Collect each line in the records that contains the word "size", and list those lines.

▸ Records for the task:
%%

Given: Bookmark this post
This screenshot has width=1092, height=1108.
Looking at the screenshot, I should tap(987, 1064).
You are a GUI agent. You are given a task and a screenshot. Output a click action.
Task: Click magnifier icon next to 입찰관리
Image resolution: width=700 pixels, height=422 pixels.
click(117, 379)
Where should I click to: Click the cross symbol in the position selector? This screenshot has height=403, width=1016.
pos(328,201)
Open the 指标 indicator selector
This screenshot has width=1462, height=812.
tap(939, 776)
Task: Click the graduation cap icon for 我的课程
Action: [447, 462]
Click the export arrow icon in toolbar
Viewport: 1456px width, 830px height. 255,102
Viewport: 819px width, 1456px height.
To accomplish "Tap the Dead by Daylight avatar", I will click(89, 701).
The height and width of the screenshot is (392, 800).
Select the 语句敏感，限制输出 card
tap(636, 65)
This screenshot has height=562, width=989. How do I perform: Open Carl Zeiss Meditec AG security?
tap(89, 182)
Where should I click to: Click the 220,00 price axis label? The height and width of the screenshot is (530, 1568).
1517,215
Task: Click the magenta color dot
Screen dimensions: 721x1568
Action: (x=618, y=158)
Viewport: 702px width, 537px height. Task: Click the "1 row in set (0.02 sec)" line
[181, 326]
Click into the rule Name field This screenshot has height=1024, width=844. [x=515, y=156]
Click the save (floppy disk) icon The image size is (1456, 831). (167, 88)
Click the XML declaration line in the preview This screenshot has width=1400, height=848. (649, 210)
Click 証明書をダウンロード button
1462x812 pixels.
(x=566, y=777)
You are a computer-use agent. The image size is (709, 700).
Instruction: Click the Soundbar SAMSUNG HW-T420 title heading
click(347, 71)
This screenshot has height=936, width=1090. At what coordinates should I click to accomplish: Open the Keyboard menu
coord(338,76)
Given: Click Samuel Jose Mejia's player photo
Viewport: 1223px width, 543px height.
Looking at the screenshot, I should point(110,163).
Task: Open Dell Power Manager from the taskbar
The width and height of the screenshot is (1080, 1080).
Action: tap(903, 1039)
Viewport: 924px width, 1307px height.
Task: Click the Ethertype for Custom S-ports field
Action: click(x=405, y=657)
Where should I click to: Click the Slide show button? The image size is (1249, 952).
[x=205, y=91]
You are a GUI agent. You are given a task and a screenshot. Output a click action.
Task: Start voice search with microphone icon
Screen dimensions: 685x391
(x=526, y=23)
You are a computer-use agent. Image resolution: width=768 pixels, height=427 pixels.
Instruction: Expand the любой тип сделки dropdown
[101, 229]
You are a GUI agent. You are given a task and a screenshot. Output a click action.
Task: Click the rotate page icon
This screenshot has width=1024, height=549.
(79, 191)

%%

▸ Result of this task:
Click the save (floppy disk) icon The image size is (1456, 831). (167, 88)
You are a computer-use agent. The image size is (709, 700).
Where should I click to: Click the Slide show button? The image size is (1249, 952).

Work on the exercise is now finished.